Stickers identify qualified helpers
Waroona residents and farmers with vital local knowledge and fire-fighting equipment were forced to look on as their houses went up in flames in the 2016 Waroona-Yarloop Bushfires.
In the first 24 hours of the blaze these same people had been fighting the fires alongside volunteer brigades.
Full water tanks and bulldozers stood idle, residents unable to use them to fight the blaze.
But as the fire grew and the Department of Fire and Emergency Services took control of the situation, these residents were refused re-entry into the evacuation zone.
“When it was taken over by DFES we weren’t allowed to re-enter,” Waroona shire president Mike Walmsley said.

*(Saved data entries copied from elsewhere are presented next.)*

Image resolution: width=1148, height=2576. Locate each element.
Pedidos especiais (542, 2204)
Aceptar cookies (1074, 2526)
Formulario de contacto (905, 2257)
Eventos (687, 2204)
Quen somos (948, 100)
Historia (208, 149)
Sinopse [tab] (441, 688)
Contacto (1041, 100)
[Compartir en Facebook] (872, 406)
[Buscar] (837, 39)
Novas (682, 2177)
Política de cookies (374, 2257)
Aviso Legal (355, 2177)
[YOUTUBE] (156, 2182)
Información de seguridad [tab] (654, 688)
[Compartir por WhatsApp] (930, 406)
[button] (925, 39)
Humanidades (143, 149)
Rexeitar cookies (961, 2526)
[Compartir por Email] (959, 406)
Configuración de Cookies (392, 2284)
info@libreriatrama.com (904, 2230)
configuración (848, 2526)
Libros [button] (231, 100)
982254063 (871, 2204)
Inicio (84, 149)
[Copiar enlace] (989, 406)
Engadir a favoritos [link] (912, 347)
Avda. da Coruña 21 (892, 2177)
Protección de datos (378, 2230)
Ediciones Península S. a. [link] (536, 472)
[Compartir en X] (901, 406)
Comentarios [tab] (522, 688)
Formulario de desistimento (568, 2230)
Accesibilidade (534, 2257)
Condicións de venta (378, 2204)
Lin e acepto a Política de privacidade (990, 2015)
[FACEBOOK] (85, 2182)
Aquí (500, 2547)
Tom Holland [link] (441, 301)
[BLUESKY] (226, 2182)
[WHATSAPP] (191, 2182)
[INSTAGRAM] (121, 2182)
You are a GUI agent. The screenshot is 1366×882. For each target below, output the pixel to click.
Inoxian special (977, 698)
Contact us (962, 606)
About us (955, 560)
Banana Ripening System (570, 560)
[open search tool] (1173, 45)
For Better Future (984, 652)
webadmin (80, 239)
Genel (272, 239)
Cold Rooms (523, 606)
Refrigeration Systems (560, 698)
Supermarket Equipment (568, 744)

This was done as a safety measure, to prevent inexperienced people putting their own safety at risk, or the safety of fireys who might need to rescue them.
This is the situation the Waroona Shire Council is hoping to avoid with the introduction of new vehicle identification stickers.
The stickers will allow civilian vehicles to enter an evacuation zone in the event of a bushfire or other emergency and provide support to emergency services.
DFES has set minimum criteria that must be met to qualify for the ID stickers to ensure people have the necessary equipment and background to help.
“We don’t want them heading into a fire knowing that they are not capable of defending themselves or property,” Cr Walmsley said.
“Ultimately, the incident controller determines and manages access to and from an incident depending on the circumstances”.
The council has endorsed the use of the system for the next two bushfire seasons
The idea for the stickers stemmed from the results of the Ferguson Special Inquiry into the 2016 blaze.
“If people can help and are capable of helping during a bushfire, for God’s sake let them help,” Cr Walmsley said. “Hopefully we will never have another one.
“But if we do, there is a reserve army just sitting there that we can utilise.”
Residents can apply for the stickers at the council administation.